Colder days in Seville are settling down inside the flaky walls of our house. Banisters are clammy to the touch in the middle of the night (I go walking in my sleep...oh, that song!). The windows that never quite fit their aluminium frames are forbidding places to sit near, unless armed and legged with chunky blankets bought from large multinational Scandinavian furniture companies, where the cold is part of the natural order of things. The occasional drizzle is welcome, here, as it seems to release a touch of warmth, and loitering on the street is marginally more attractive than huddling by whirring electric radiators in the confines of our white tiled home. The Big Chill.
Actually, it’s not big at all, and who am I to whinge, coming from that great lump of sleety granite, Glasgow. Childhood memories of snowmen and jingle bells are more than a touch disneyfied if compared with the reality of having to slide about in the ruts left by the traffic, ruts tinted a dark, evil shade of lead grey by the dirt and grime. To hear sleighbells in the sleet was a line we never sang but was part of reality, and Jack Frost was the chap - probably English, the cad - who breathed icy doilies on our uninsulated windows, double glazing being a thing of the future. Heavy, lined velvet curtains kept the four-month long night out. Or was it five months?

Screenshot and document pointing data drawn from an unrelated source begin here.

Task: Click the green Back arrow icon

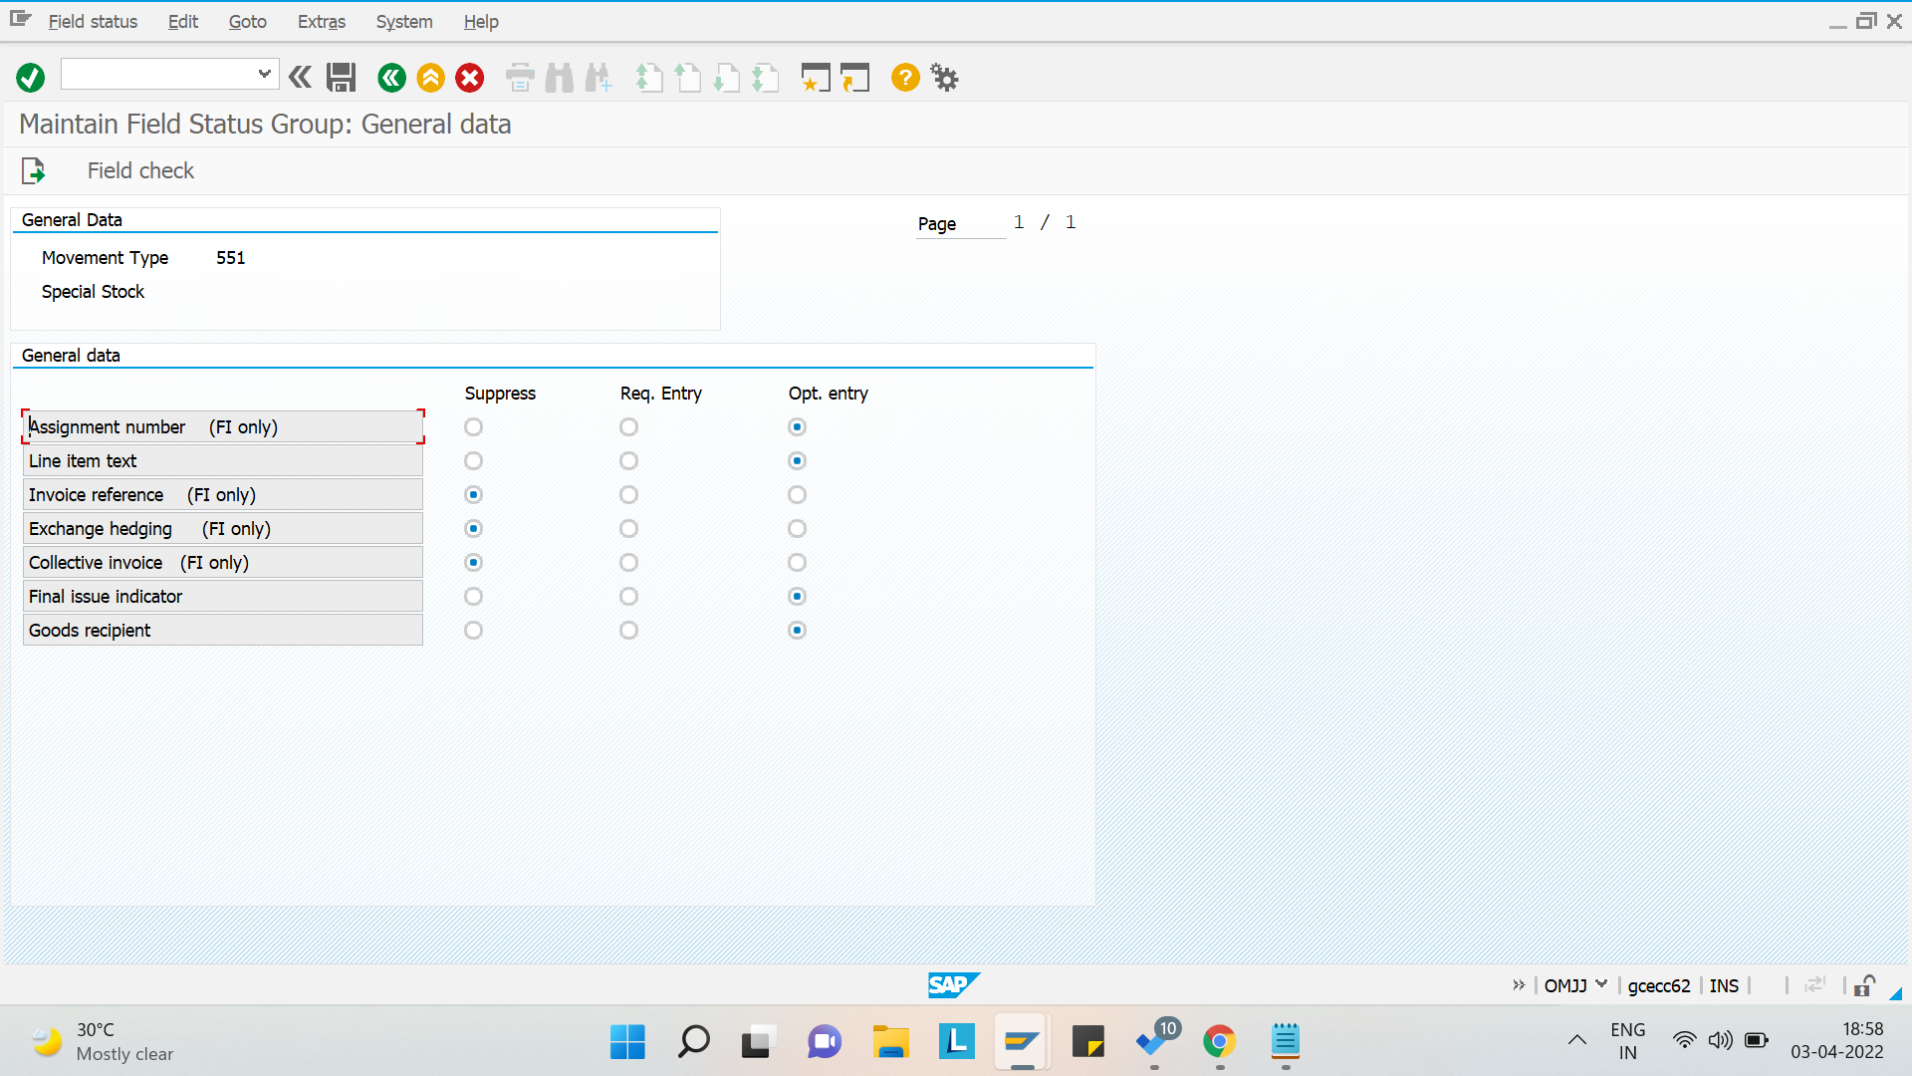Action: coord(391,78)
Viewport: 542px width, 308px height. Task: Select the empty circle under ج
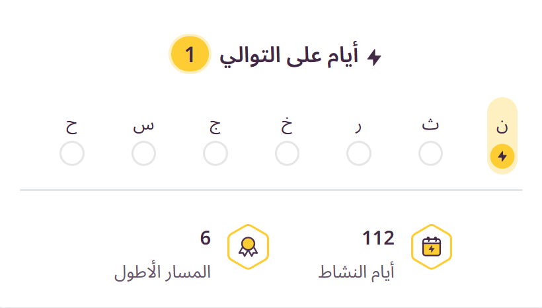pos(215,155)
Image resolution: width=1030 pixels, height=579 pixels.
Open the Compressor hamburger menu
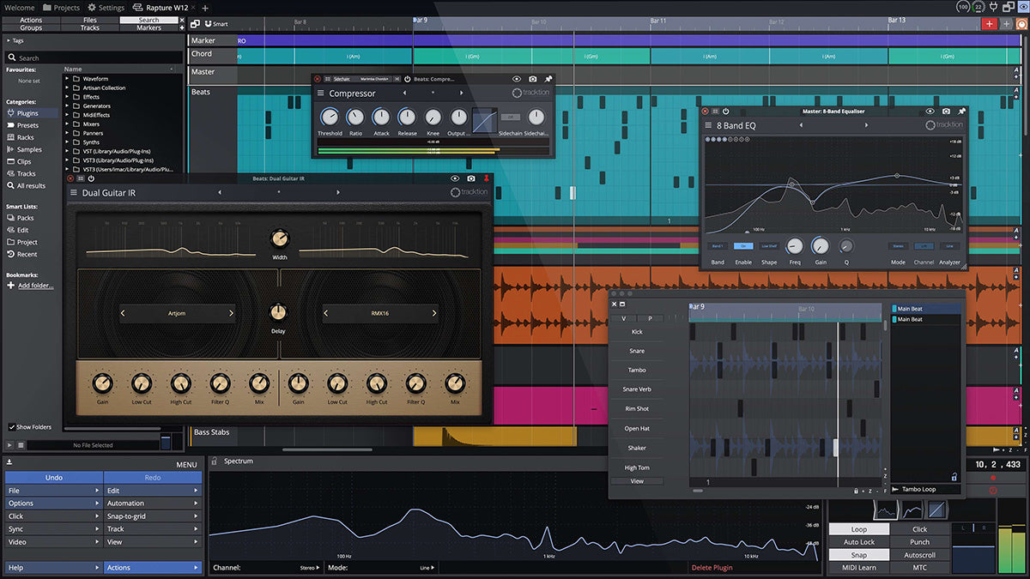[320, 91]
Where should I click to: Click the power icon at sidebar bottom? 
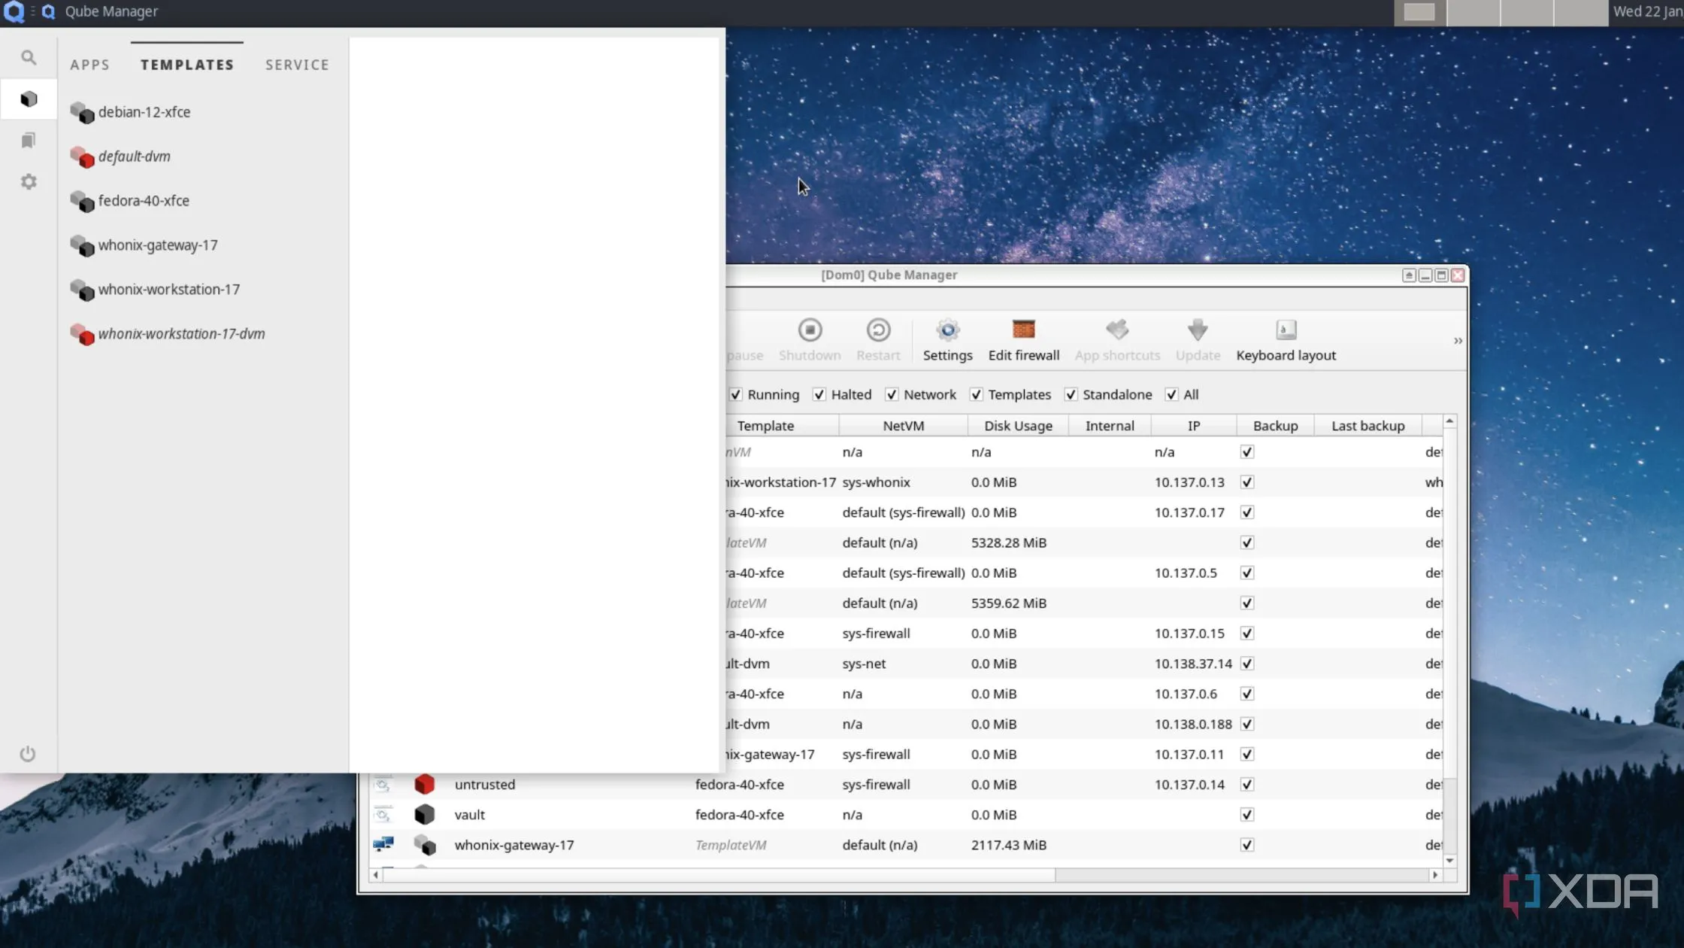pos(29,753)
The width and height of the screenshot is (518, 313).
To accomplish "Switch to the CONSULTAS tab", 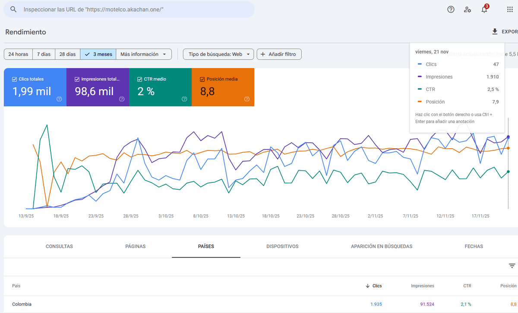I will click(x=59, y=247).
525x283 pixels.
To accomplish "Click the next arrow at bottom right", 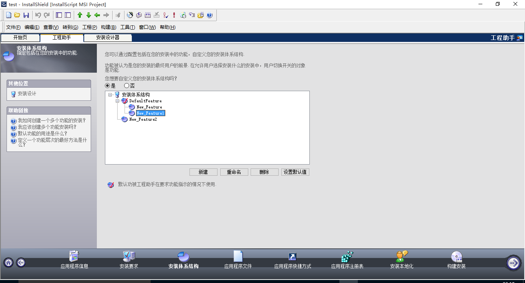I will [513, 263].
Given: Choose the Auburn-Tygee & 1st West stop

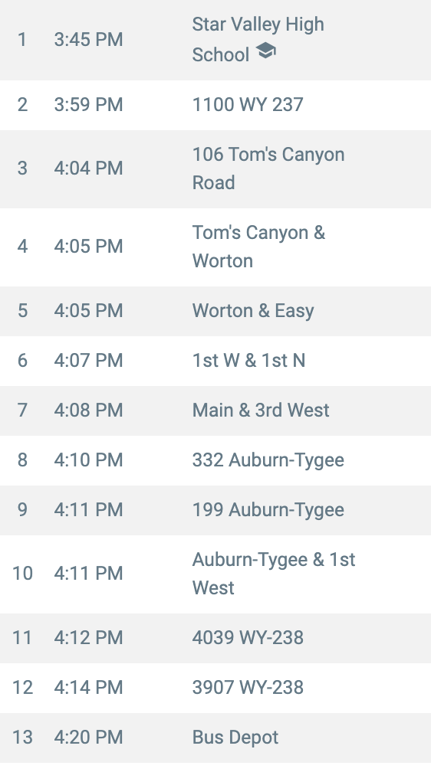Looking at the screenshot, I should click(216, 574).
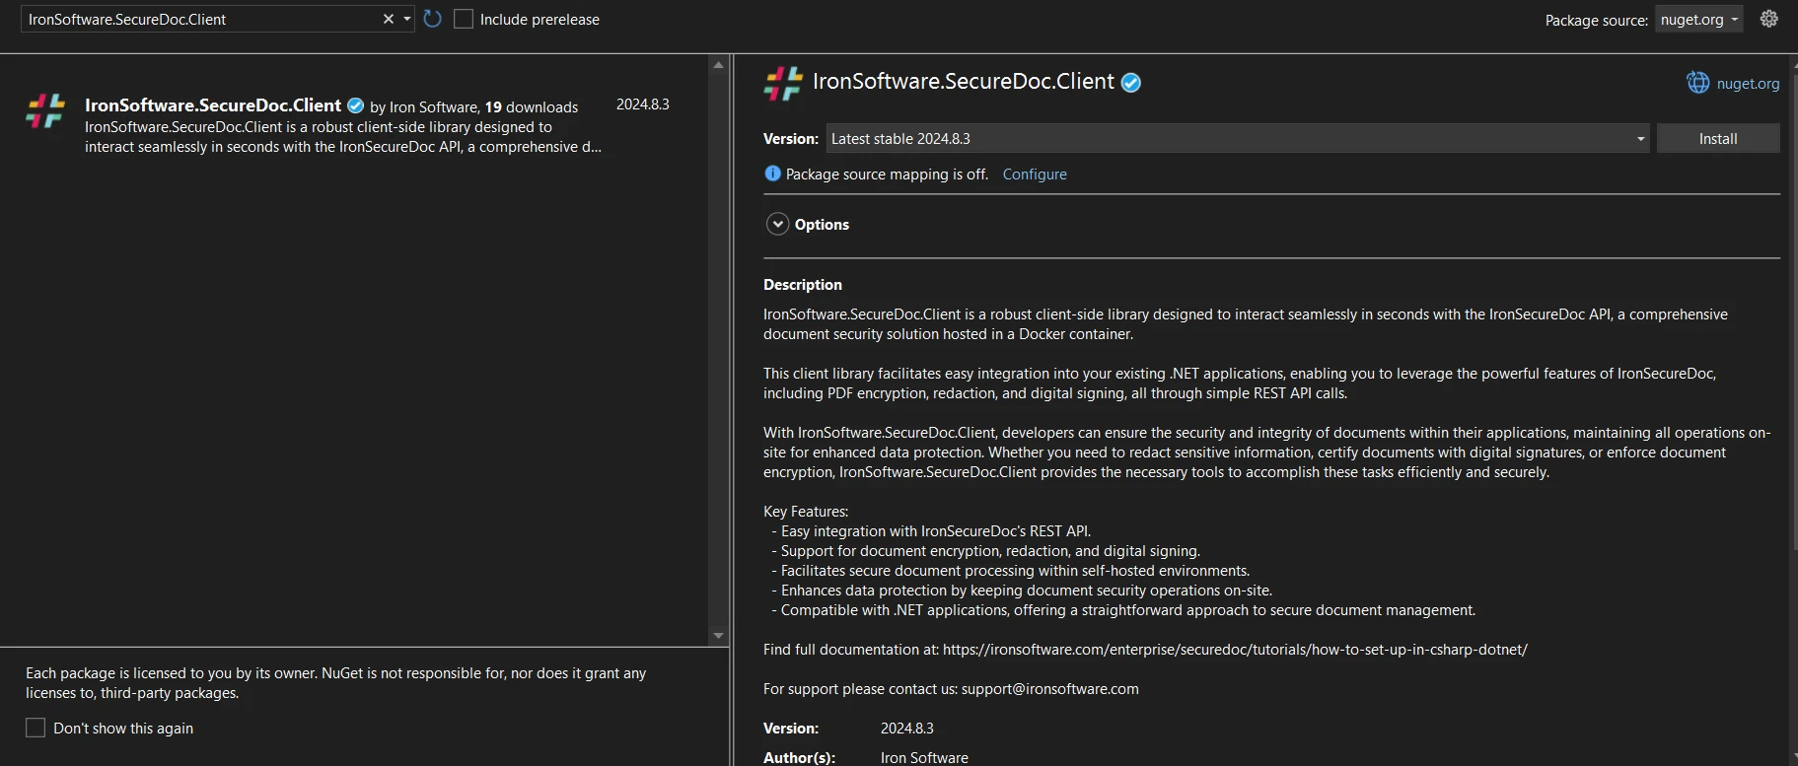Image resolution: width=1798 pixels, height=766 pixels.
Task: Click the Install button
Action: [x=1717, y=139]
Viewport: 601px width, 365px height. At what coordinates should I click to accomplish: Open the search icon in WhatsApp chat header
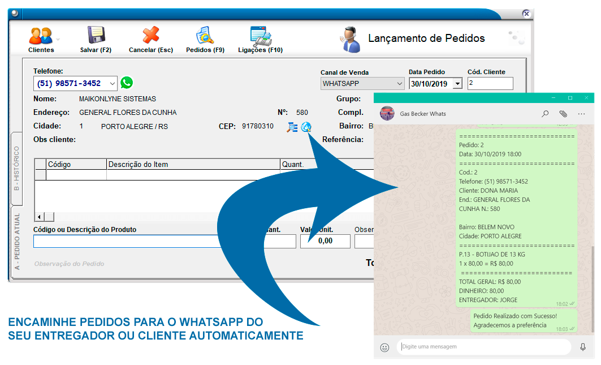coord(545,114)
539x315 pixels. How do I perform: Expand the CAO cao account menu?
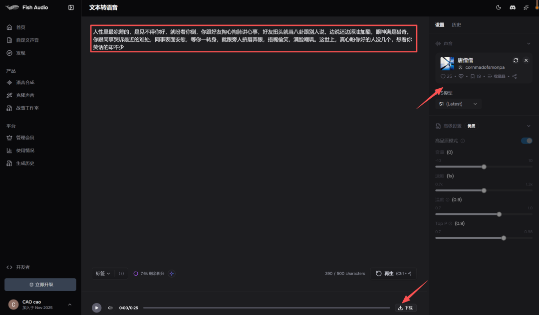coord(69,305)
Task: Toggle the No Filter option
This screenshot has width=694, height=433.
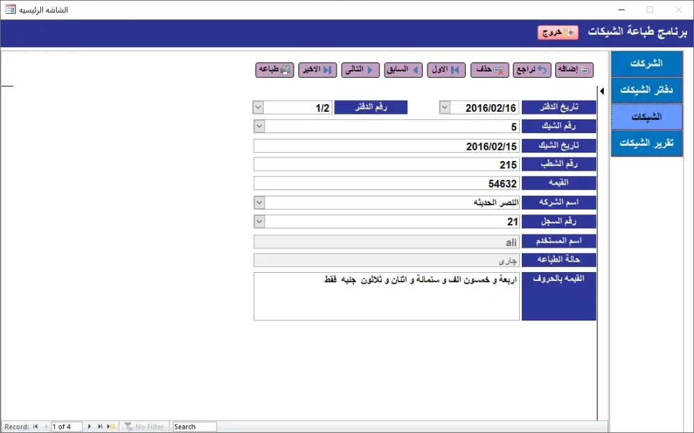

So. Seville. The halls here are truly decked with oranges, it not being just a romantic rumour, and holly being a myth lurking in them thar hills. The chill can be partially dispelled by some of the roast chestnuts on sale in the streets, with the remaining vestiges banished by a glass of sweet, syrupy wine from a barrel with La Gitana smiling on the front. In a bar, of course; we don't do barrels in the house. Shops trawl for Christmas custom here, just as they do in Britain, but somehow the hysteria in the shopping centre is slightly more bearable without frozen toes and frost bitten fingers thrust into soggy mittens. I haven’t had to scrape frost off my windscreen since I left Catalunya.
My blog has been abandoned since, oh, July perhaps? Life sped up and is still gallivanting at a wild pace. Work, for the most part. A large amount of work, which I thoroughly enjoy, although it takes far too much time away from my children and from my life-in-general. This week, I intend to sweep the computer aside with a heave and a huff, and take the boys into the centre to see 'Rodin in the street'. 'En la calle', that is. The Thinker is currently contemplating the over-filigreed work on the Town Hall in Plaza Nueva. “Bugger me backwards; they obviously started to run out of puff – look at them windows!” he probably muses. Windows which got gradually more austere as they went along. Or perhaps they got gradually more ornate? Boredom set in, as 18th century masons’ labourers dangled on the façade, and, with a flourish of whatever instrument masons’ labourers use, they added ‘one of them, three of they, half a dozen thingummies and a great big wotsit. How does that look? Oops. Never mind, no-one'll notice this side of the next millennium'. So we’re going to go and see the Thinker thinking, though I’m not sure one can actually see thinking. You can hear it when people talk to themselves, but sculptures rarely talk.
Mm. Seville in winter. My neighbourhood with its ladies on greased zimmers speeding to get home to the warmth of the coals under the table. The greengrocers calling out the joys of mandarins and grapes, chestnuts and mushrooms; the warmth of the crowded bakery as people shove into the queue to move away from the open shop-front. The festive lights, as yet unlit, suspended over the main avenue like old diamond necklaces in need of a polish. The toyshop and the delicatessen tarted up like panto dames. The stallholders deeply embedded in their sheepskin jackets, like exotic Del Boys, while their corresponding Rodneys unload plants, football shirts, pomegranates and belts from the backs of double-parked vans. Business as usual here in the barrio. Oh yes. Who needs sleet?